Sure you can buy these. For $150.00. Which is insane. So here's how to make one. It cost me five bucks, but then I had the back pack and speaker already.
Step 1: Materials
- A back pack (I used my fourth grade back back for that real 80's look)
- An 8 ohm speaker that will fit in an outside pocket on the back back (I used a Marshal guitar monitor)

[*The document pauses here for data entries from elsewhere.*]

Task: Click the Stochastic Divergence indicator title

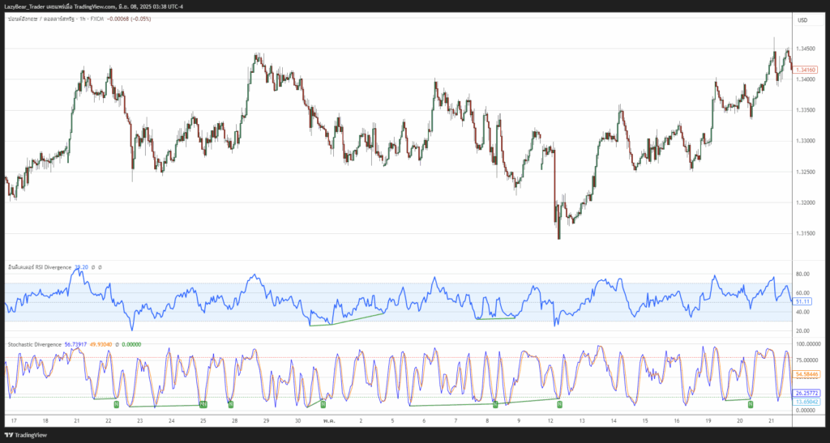Action: (x=34, y=344)
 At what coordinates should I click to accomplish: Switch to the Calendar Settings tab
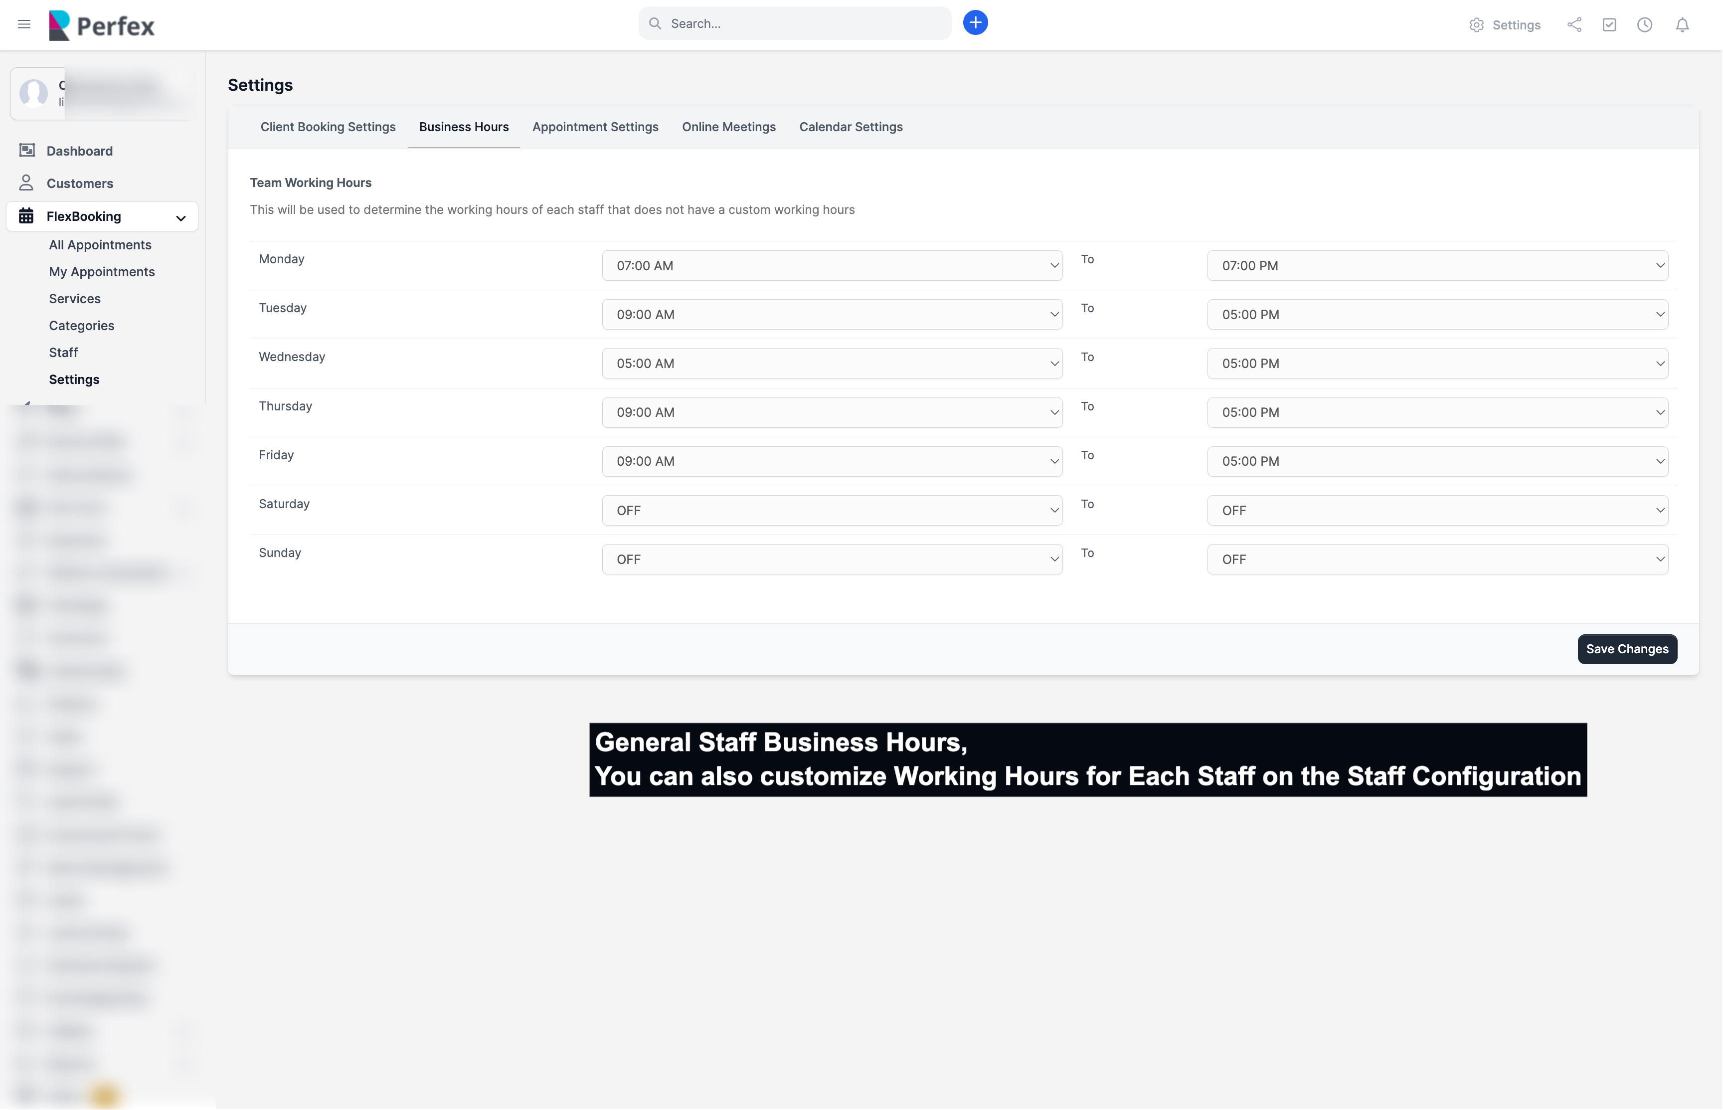coord(850,127)
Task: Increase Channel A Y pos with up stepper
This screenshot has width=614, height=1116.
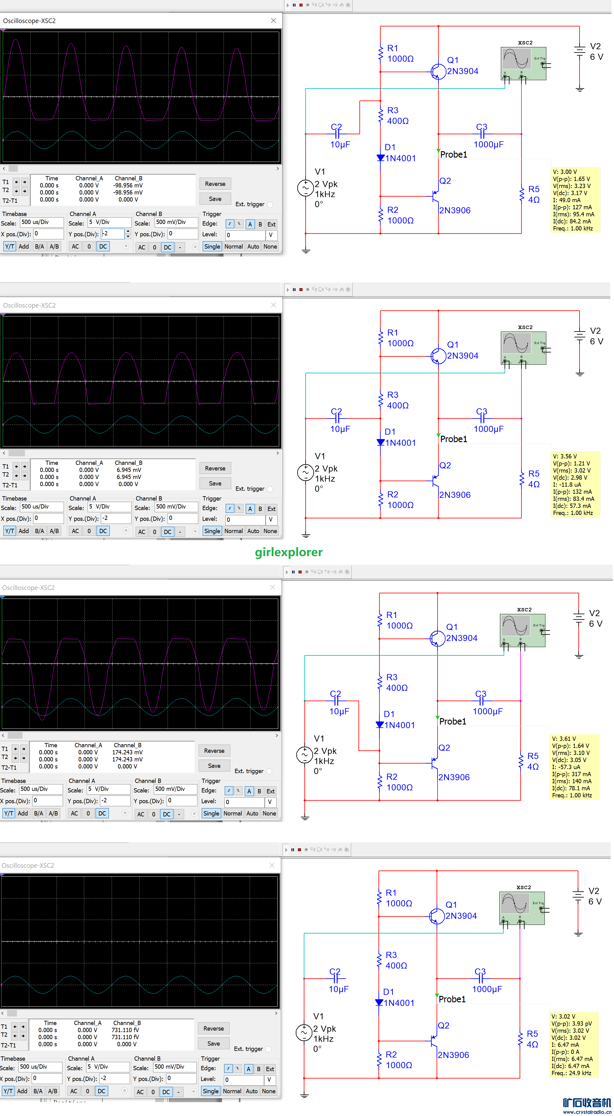Action: 128,231

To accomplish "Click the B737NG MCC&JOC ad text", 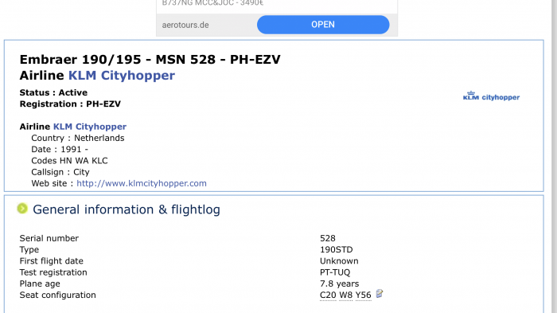I will click(x=212, y=3).
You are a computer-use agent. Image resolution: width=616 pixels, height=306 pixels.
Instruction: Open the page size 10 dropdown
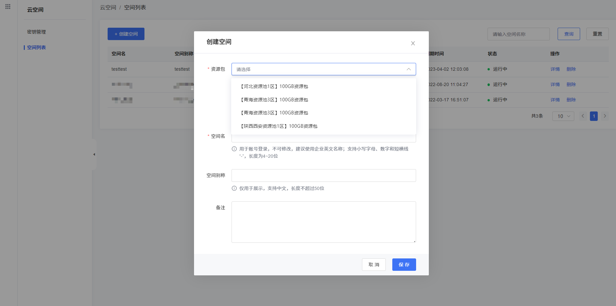click(x=563, y=116)
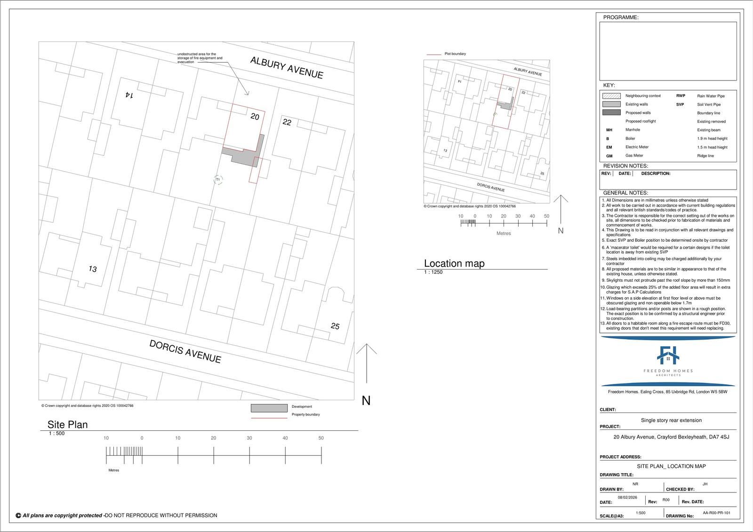Click the Existing walls grey swatch in the key
The width and height of the screenshot is (753, 532).
pos(611,104)
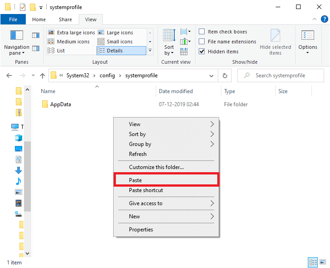The image size is (330, 268).
Task: Switch to large thumbnails view in status bar
Action: point(322,262)
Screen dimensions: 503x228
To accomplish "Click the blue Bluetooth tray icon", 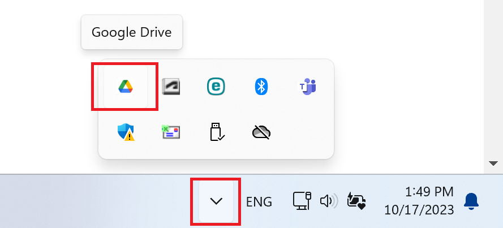I will click(x=261, y=87).
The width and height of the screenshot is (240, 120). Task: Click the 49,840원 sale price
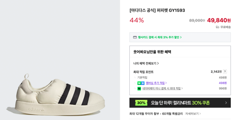219,20
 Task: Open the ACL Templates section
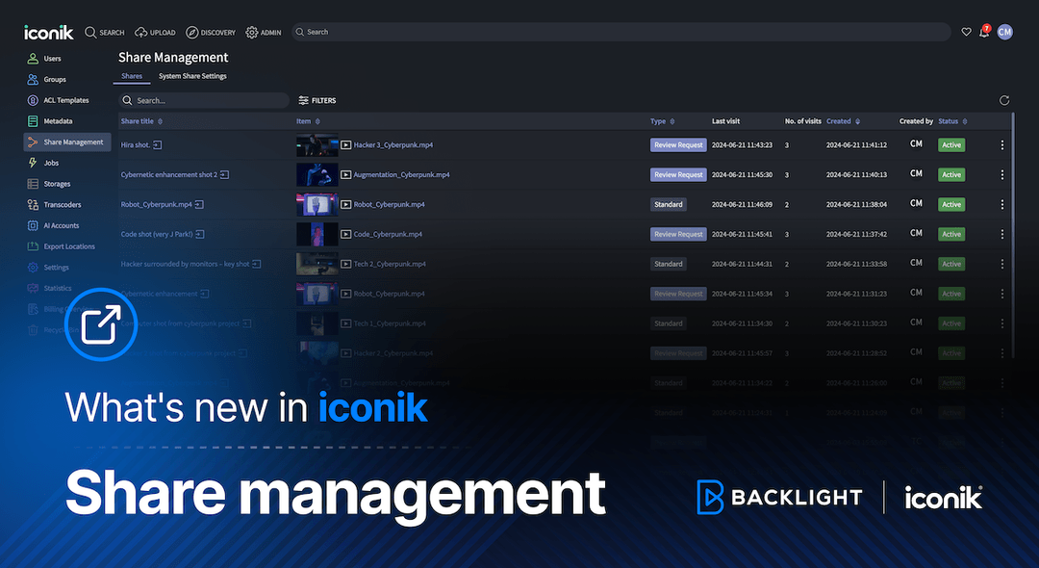tap(31, 99)
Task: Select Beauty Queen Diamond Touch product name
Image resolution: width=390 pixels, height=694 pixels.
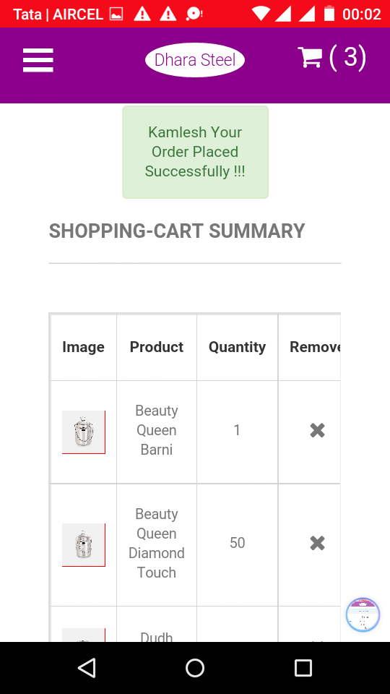Action: (x=157, y=543)
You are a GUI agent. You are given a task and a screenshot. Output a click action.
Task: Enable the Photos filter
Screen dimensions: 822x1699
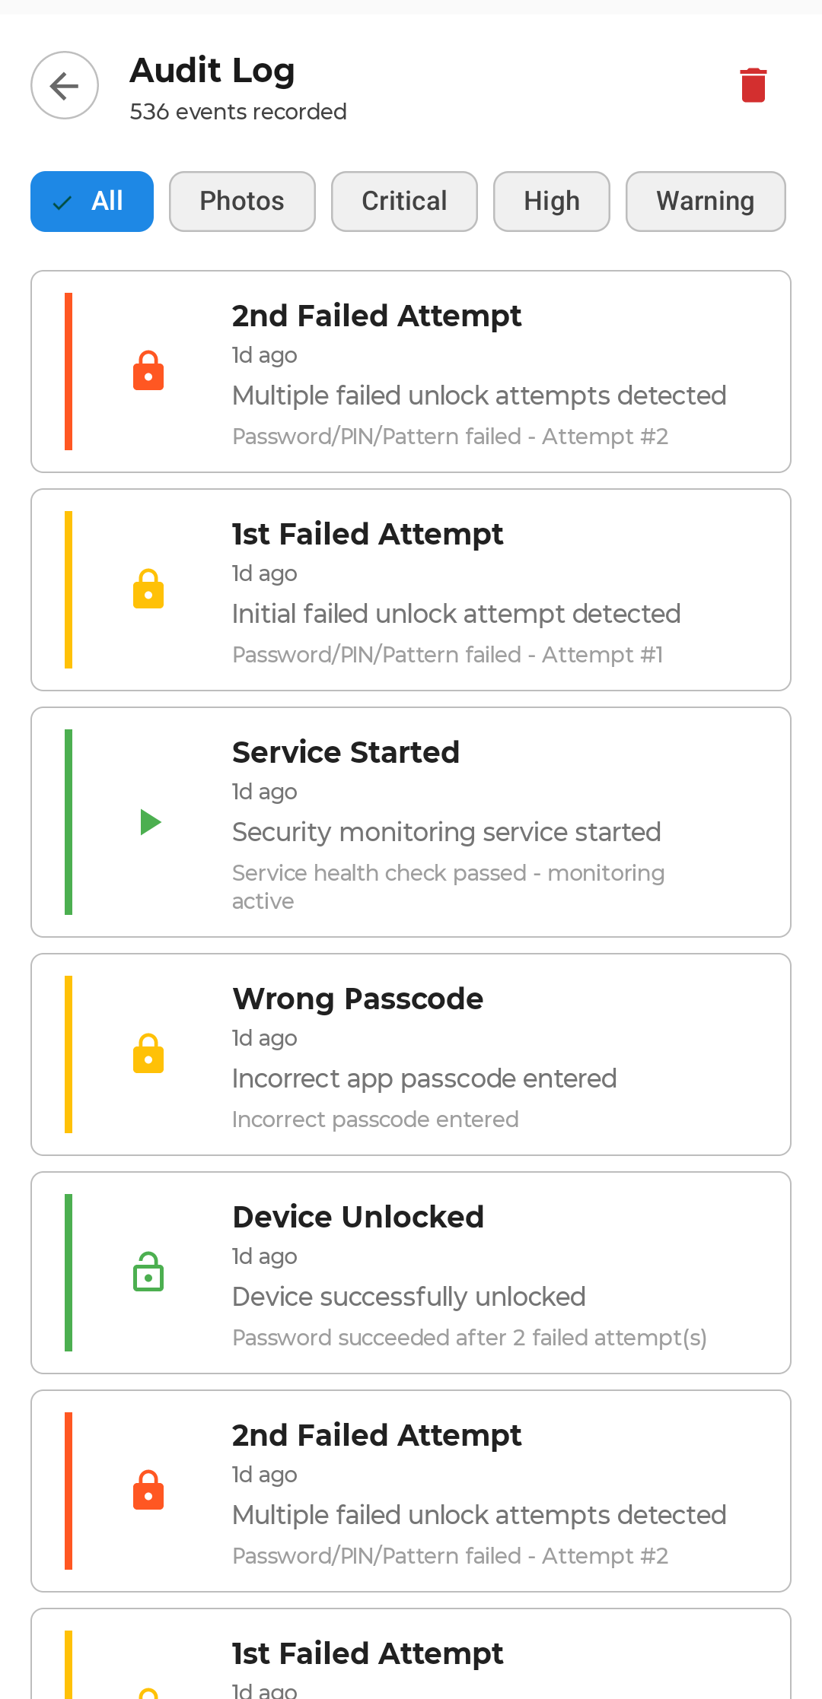(x=242, y=201)
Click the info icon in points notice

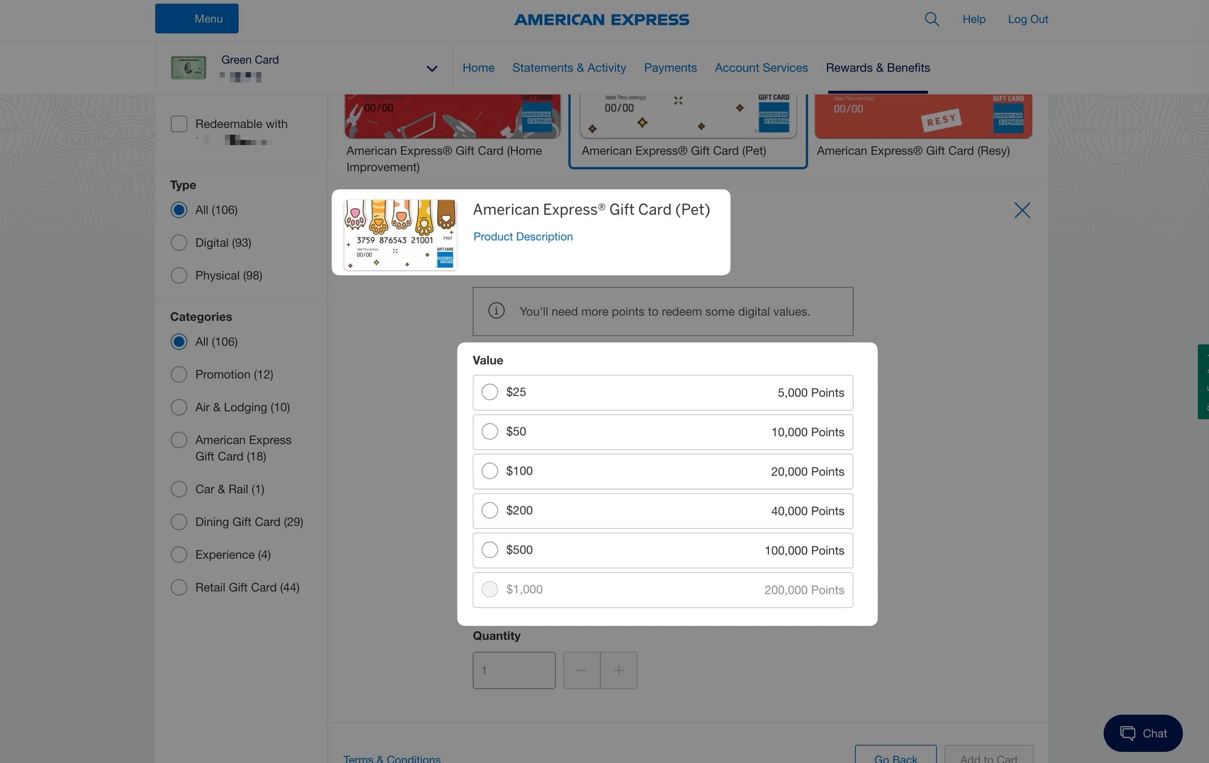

- A battery holder (Mine's from a toy)
- Some electronics including:
-- LM386 IC
-- 100K pot
-- 10 ohm resistor
-- 0.05uf cap
-- 250uf cap
-- 10uf cap
-- 0.1uf cap
-- A headphone plug (I got mine from some crappy airplane headphones)
- Soldering iron
-1/4" MDF or plywood
- Some polyfil
- A stapler
- Some screen or mesh
Step 2: Breadboard
Test that circuit out! I'll be honest, I didn't come up with the amp myself, I used this guy's. But you'll notice my parts list is a little different. I left out c2, the cap that connects pins 1 and 8. This is the gain pot, you can increase the cap for more gain. I didn't like any gain, so I left it out. The pot controls the volume, and the last cap, c5, can be increased a bit for some bass boost. Try stuff out and see what you like.
Step 3: Circuit Board
Next, hard wire those bits up. As you can see I etched my own circuit board, I'm not going to get into how, there's many good instructables on it already. There's so few parts, you could probably solder it up without a board at all. I'd give you the image for the board, but my computer ate it.
Step 4: Cut It Up
Cut a piece of MDF to fit in the pocket of the back pack, then cut a circle out for the speaker. Speakers usually mount on the back of the board so you.ve got to leave a bit of a lip for the speaker to screw into.
Step 5: Wire It Up
Wire everything together, make sure it works.
Step 6: Mount It Up
Screw down all the pieces. Try to locate the battery pack where you'll be able to access it. Or maybe you could solarize yours! When your done here, cut a piece of screen or mesh and staple it to the front side of the mdf to protect the speaker.
Step 7: Stuff It Up
Shove your workings into your back pack pocket, and stuff the gaps with polyfil. Trace the speaker circle with chalk (you should be able to feel the MDF cut out) and carefully cut the pocket. You might want to run some seem sealer around the fresh pocket edge, or seem sew it.
Step 8: Finish It Up
Almost done, just cut a hole inside the pocket to thread the headphone jack through, or send it through the outside, what ever works for you. This old back pack had another pocket inside the main one that I could keep my phone (and mp3 player) in. Another option is to get a usb headphone connector and leave it wired in the speaker pocket. Good luck!